### EXERCISE AIM
Repeat exactly the lines of the records below, starting at the line containing "The image size is (808, 532)." and ending at the line containing "Image resolution: width=644". Leave the pictures out.

### Dataset entries
____

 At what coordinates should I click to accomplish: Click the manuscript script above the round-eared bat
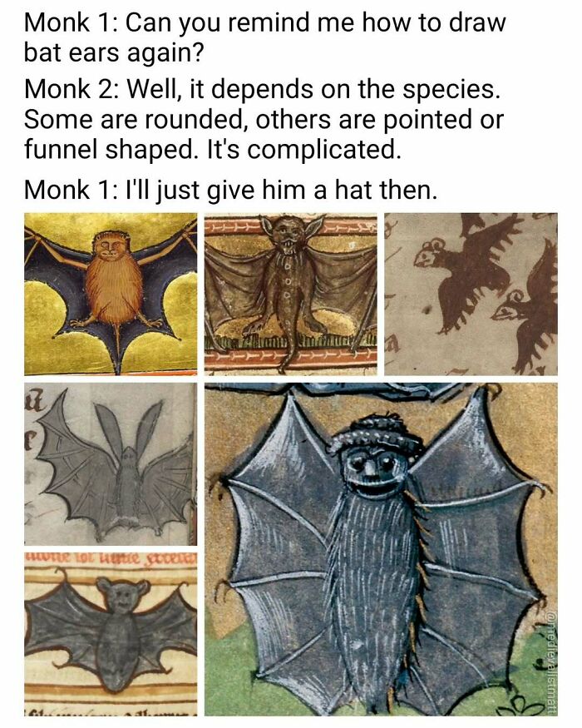pyautogui.click(x=111, y=557)
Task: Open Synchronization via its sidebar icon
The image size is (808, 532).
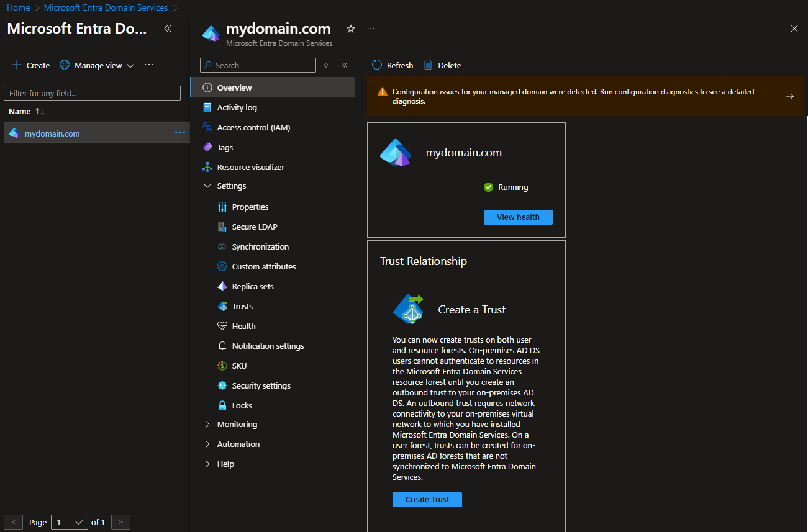Action: click(222, 246)
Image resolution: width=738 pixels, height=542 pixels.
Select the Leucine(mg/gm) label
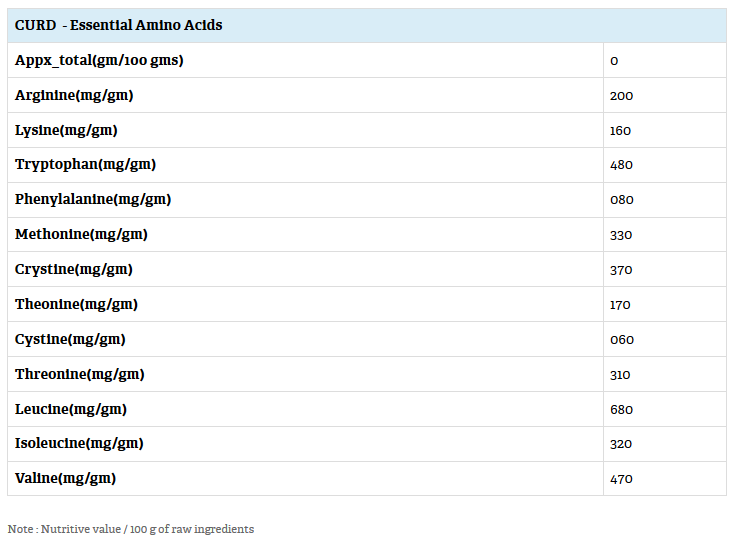(x=71, y=409)
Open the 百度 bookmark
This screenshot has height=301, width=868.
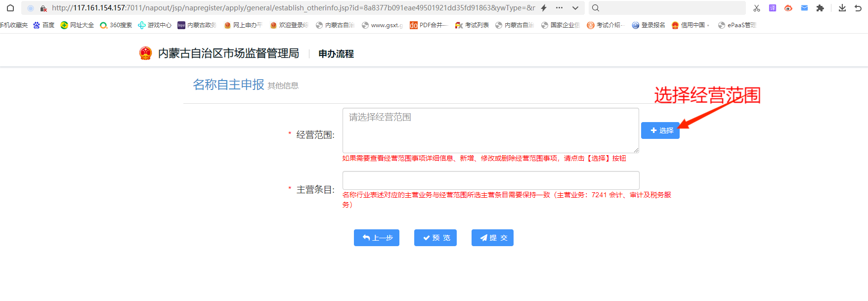tap(43, 25)
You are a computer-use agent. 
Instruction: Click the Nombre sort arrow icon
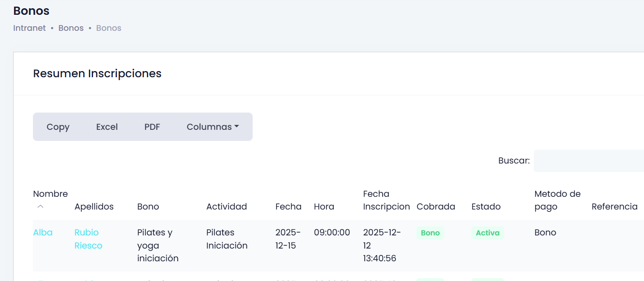click(40, 207)
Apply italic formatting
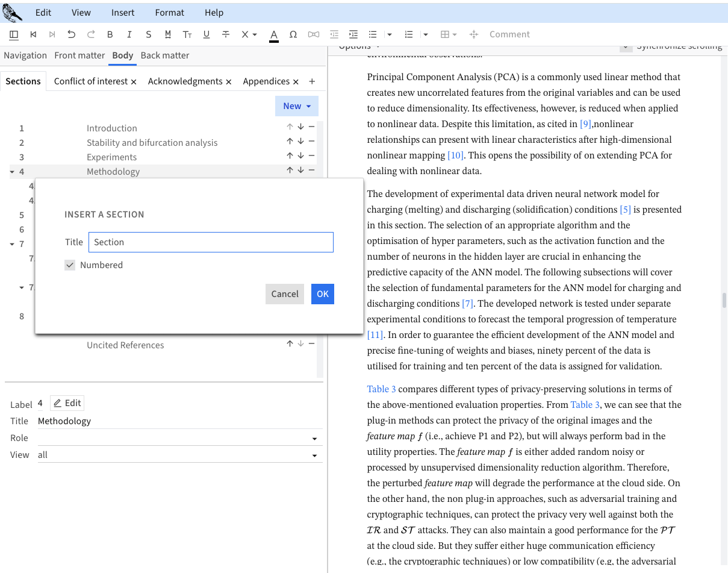728x573 pixels. (129, 34)
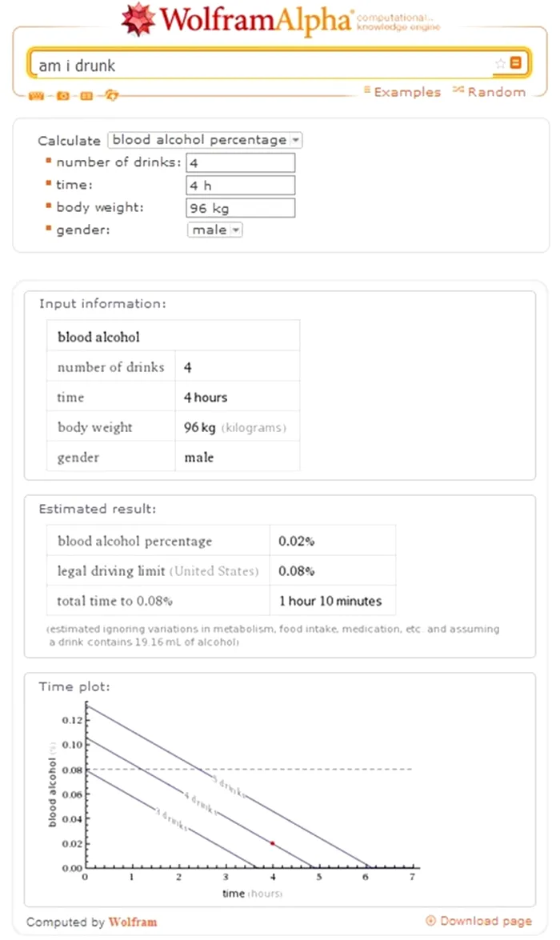Click the image input icon under the search bar
The width and height of the screenshot is (560, 940).
(62, 94)
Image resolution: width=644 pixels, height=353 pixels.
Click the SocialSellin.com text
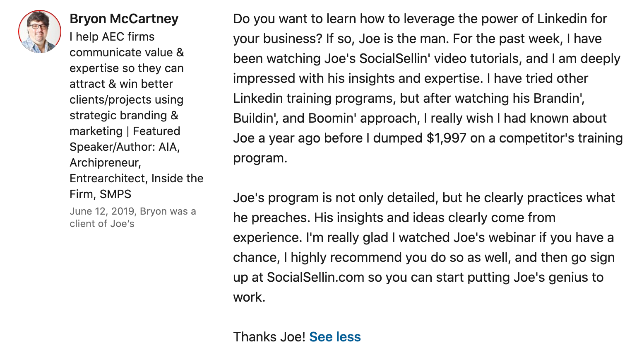315,277
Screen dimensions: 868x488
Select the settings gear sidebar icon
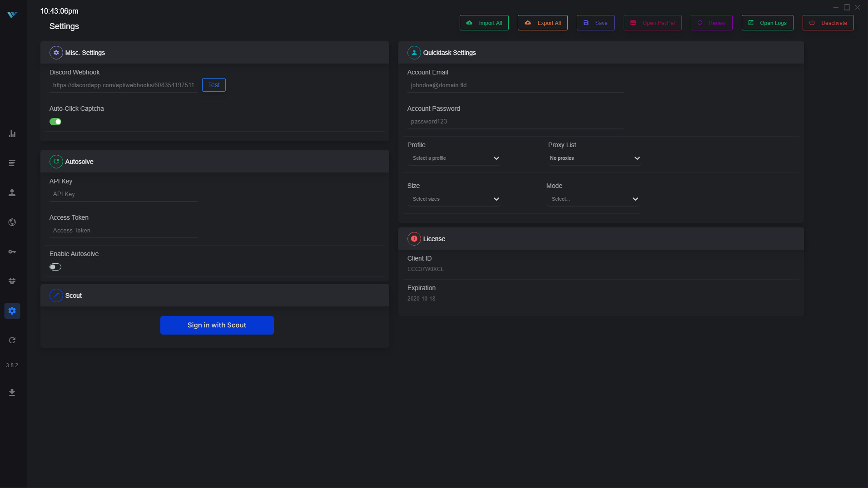12,311
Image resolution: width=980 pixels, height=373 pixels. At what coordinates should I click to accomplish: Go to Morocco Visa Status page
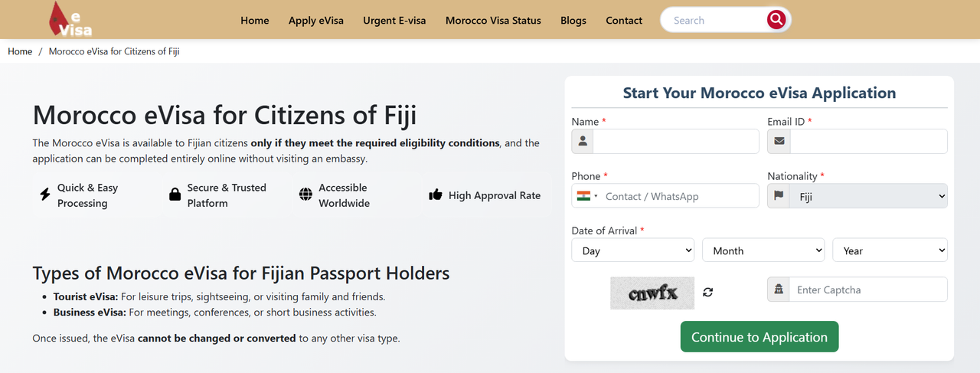tap(493, 21)
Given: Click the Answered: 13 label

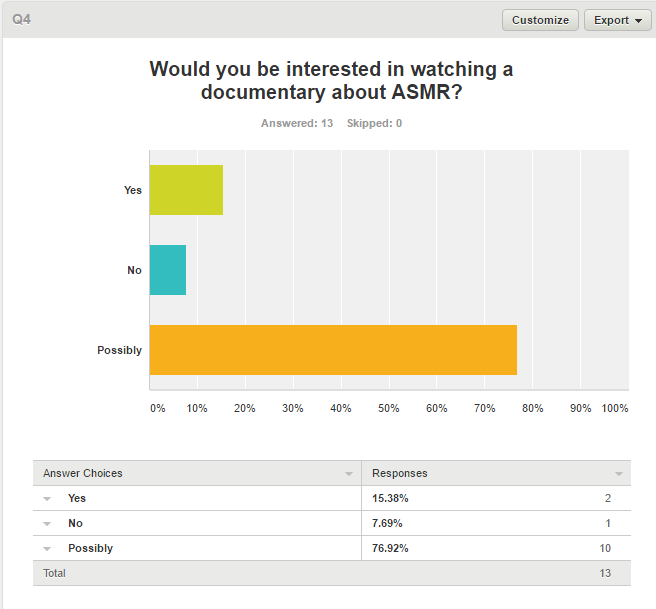Looking at the screenshot, I should pyautogui.click(x=297, y=123).
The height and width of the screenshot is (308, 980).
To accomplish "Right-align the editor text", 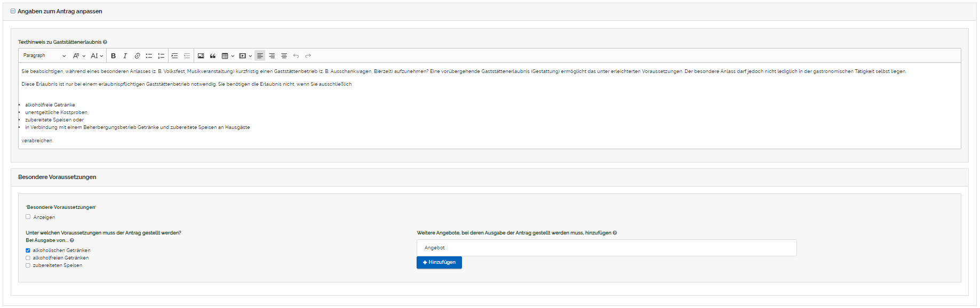I will pos(272,56).
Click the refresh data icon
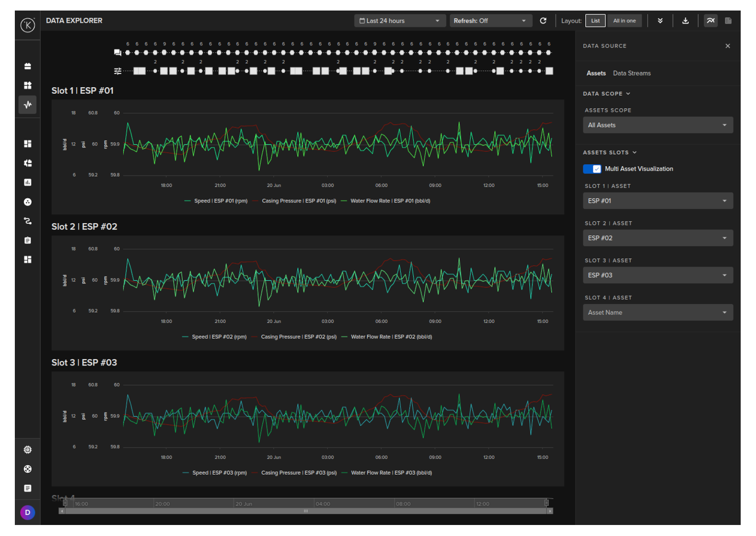 click(543, 21)
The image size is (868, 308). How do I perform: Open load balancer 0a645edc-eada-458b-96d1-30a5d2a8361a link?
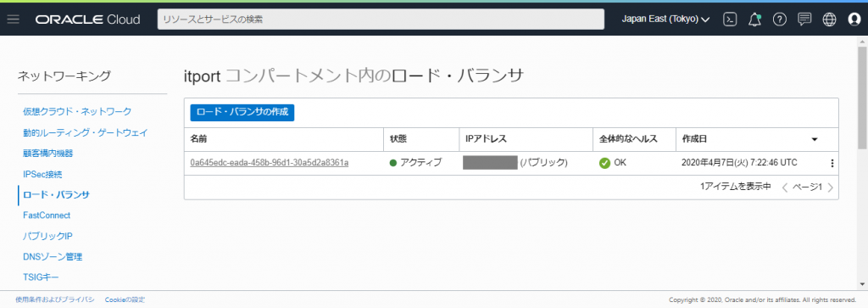pyautogui.click(x=270, y=163)
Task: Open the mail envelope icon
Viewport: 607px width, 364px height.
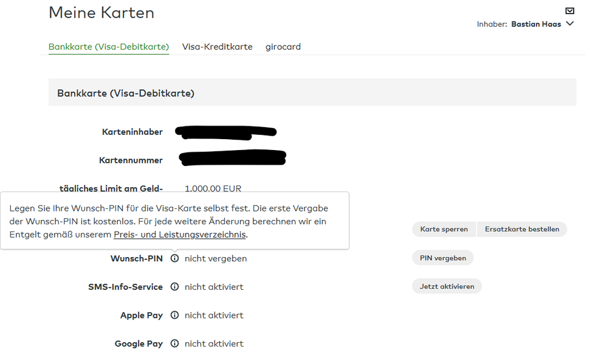Action: tap(569, 11)
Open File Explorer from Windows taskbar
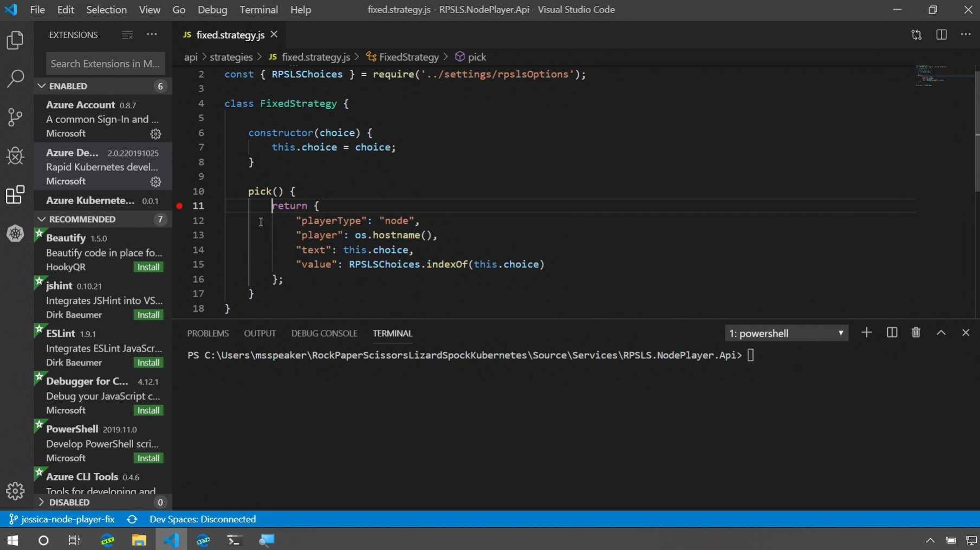This screenshot has height=550, width=980. point(139,540)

____

### COMPLETED EXERCISE
The image size is (808, 532).
Action: click(222, 246)
Image resolution: width=738 pixels, height=542 pixels.
Select the Leucine(mg/gm) label
(x=71, y=409)
Open the 百度 bookmark
This screenshot has height=301, width=868.
tap(43, 25)
You are a computer-use agent. 
Instruction: Click the Nombre sort arrow icon
click(40, 207)
Apply italic formatting
728x573 pixels. (129, 34)
Click the image input icon under the search bar
The width and height of the screenshot is (560, 940).
(62, 94)
Image resolution: width=644 pixels, height=353 pixels.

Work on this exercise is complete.